Activity. In the records below, find the lines that include the string "button" and report how many there are, nothing else.

[Source records]

++++++++++++++++++++

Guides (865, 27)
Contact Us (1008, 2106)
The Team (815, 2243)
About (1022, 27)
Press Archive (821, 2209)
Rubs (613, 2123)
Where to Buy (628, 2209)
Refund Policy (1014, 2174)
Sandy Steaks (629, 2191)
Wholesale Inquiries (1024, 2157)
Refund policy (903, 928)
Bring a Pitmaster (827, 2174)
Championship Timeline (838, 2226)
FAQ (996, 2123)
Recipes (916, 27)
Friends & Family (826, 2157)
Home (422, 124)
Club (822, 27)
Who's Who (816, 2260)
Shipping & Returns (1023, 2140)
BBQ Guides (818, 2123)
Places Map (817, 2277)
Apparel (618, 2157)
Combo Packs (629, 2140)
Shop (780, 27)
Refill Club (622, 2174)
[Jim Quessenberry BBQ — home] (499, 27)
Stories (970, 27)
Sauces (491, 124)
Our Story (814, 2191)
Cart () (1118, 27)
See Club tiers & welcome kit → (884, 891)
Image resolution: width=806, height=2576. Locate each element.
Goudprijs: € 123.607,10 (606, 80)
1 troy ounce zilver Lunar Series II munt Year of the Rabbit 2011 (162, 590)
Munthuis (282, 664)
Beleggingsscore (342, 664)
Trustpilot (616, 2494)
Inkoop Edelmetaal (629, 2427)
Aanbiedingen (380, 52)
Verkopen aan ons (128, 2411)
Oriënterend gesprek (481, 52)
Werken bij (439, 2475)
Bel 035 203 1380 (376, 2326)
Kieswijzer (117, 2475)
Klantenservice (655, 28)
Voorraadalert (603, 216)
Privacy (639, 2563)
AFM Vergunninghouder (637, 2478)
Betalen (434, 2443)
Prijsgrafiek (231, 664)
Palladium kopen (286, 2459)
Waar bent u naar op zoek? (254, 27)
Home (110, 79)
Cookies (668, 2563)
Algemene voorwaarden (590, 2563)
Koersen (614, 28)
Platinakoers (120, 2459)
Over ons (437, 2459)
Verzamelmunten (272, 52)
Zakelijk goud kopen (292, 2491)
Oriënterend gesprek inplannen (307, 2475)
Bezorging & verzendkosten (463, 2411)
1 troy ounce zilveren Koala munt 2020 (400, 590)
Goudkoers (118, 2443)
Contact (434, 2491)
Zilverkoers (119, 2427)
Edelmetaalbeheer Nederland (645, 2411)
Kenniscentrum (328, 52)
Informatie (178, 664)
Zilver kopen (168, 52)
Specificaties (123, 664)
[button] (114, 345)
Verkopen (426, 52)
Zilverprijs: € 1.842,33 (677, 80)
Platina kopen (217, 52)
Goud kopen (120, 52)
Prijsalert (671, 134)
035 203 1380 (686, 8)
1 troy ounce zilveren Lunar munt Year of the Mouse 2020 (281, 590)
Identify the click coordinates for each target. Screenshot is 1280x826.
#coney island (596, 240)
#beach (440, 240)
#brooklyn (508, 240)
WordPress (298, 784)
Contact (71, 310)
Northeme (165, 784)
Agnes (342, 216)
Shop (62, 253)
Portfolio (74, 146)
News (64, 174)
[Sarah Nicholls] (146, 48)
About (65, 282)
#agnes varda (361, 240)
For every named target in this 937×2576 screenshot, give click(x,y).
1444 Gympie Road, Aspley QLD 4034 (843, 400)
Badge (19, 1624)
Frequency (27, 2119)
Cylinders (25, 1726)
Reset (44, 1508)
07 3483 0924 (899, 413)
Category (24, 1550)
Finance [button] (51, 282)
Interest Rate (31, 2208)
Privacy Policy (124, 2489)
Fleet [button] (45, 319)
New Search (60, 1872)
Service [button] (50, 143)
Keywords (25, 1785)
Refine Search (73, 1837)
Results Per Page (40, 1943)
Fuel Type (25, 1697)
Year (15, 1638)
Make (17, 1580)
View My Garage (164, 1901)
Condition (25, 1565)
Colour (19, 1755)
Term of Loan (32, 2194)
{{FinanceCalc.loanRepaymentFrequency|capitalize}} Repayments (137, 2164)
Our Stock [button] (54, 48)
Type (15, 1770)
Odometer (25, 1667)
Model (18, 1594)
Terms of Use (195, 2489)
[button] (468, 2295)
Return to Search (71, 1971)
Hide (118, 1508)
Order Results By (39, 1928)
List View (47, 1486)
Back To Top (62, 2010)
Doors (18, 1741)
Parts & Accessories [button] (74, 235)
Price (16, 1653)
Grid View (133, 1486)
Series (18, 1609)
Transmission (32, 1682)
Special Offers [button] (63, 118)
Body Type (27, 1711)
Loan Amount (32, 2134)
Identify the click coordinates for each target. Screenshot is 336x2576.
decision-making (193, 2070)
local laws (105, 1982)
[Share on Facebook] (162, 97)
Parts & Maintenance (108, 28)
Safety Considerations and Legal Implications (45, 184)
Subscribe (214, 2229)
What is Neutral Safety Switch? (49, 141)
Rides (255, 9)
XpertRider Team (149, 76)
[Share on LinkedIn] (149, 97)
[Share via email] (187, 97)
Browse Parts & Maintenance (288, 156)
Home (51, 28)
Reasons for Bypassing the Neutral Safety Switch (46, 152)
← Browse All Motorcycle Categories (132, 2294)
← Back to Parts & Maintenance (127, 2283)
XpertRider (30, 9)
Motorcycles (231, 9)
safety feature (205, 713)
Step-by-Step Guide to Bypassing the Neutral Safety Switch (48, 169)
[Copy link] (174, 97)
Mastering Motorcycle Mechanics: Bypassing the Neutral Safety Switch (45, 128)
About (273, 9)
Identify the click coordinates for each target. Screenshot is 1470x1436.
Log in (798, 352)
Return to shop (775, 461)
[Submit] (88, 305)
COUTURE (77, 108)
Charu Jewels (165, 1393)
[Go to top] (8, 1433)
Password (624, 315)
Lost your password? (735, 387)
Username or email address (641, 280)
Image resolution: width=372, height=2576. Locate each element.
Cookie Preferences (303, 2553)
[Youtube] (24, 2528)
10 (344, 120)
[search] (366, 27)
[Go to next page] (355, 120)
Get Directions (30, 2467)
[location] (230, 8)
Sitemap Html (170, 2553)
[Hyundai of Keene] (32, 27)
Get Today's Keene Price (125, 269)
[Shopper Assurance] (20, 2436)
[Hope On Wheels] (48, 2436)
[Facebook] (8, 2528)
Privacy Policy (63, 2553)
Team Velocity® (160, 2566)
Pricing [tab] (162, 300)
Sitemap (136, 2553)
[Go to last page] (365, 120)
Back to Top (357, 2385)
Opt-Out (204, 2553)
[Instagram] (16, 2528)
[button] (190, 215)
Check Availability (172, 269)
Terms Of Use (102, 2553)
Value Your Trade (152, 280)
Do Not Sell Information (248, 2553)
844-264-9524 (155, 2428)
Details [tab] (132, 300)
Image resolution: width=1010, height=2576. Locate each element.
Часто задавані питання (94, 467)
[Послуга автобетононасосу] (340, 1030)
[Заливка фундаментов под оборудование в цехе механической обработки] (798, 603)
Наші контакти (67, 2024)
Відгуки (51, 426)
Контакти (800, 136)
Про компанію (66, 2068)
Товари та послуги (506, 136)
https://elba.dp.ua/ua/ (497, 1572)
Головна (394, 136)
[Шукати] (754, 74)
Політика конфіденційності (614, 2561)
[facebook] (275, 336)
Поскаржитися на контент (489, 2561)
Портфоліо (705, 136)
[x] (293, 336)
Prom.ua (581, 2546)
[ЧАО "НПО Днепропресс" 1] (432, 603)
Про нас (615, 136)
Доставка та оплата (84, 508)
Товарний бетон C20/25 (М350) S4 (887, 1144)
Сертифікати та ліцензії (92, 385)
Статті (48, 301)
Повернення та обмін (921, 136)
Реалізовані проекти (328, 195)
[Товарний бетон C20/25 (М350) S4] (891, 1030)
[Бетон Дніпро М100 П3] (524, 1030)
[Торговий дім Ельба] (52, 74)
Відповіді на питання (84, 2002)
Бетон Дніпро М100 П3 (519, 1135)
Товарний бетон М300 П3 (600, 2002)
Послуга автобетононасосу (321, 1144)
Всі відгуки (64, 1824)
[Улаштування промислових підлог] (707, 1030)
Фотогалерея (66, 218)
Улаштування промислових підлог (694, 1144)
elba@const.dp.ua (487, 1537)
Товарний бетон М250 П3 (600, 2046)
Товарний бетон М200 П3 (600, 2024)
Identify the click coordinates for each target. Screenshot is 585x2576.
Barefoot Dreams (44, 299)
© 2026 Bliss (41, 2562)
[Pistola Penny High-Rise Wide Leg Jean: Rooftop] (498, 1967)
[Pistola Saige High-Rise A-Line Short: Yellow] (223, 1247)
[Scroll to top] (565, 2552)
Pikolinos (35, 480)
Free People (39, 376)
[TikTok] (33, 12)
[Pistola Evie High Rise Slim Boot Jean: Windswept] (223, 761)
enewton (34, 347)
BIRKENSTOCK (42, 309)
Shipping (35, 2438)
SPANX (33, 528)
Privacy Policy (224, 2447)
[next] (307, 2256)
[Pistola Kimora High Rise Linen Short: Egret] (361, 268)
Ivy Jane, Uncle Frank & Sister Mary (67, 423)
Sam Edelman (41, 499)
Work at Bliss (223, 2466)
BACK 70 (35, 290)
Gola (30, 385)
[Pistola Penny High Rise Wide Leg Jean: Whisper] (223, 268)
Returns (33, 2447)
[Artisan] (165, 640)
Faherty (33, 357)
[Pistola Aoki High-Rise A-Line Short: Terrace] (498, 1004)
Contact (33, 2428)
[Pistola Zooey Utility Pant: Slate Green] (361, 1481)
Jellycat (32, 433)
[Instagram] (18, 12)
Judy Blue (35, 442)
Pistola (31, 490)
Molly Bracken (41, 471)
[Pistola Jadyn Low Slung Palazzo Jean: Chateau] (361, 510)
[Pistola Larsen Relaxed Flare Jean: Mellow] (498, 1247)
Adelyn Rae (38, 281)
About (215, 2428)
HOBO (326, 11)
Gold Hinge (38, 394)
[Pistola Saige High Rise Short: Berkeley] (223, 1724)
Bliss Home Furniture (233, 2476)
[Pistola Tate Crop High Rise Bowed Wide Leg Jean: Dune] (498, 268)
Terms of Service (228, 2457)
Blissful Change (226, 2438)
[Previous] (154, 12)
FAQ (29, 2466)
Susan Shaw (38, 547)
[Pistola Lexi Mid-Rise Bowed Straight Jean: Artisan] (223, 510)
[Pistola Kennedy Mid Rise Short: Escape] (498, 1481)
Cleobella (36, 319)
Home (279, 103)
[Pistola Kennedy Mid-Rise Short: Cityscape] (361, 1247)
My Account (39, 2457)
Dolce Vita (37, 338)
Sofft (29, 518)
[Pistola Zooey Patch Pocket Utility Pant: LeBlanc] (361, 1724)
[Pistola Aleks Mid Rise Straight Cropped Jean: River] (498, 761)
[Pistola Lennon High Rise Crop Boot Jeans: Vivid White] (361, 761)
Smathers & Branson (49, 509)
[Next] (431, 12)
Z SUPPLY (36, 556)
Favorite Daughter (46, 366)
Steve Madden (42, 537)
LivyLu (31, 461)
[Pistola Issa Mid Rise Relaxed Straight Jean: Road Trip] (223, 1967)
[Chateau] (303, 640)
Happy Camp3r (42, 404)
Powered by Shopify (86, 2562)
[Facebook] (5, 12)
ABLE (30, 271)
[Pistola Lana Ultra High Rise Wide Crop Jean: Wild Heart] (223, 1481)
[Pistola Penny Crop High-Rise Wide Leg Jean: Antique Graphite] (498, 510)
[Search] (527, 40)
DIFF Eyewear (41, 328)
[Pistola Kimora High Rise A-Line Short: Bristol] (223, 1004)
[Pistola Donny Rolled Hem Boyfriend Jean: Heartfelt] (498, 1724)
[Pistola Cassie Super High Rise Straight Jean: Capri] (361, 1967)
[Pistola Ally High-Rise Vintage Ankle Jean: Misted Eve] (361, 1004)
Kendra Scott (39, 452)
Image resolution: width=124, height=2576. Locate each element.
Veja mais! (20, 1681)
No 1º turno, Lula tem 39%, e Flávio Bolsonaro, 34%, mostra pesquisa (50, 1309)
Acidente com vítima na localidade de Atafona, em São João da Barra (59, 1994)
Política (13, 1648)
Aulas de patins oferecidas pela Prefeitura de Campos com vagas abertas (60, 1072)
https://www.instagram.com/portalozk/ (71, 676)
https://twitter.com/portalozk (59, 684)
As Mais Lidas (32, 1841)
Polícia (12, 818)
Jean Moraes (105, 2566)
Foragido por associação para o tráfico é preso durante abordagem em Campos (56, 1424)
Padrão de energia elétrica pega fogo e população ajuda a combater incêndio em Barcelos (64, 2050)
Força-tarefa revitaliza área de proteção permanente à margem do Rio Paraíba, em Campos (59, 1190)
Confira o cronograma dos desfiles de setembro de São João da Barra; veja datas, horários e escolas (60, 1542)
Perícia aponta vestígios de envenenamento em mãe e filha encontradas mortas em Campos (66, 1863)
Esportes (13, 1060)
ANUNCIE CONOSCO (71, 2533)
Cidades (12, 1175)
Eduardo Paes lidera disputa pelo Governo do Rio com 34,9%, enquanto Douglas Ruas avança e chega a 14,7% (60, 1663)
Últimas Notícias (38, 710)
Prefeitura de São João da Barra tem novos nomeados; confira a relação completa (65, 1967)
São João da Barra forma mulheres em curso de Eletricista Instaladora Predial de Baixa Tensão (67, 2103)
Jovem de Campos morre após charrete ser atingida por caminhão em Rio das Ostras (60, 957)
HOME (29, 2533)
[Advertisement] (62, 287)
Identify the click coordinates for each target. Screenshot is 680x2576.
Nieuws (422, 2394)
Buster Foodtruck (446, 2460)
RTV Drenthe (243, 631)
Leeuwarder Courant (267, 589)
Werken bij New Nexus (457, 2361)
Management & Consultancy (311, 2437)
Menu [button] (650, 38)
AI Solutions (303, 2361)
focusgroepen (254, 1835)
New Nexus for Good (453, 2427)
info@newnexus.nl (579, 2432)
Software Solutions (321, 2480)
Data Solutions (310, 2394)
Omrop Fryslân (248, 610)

++++++++++++++++++++

Output. 10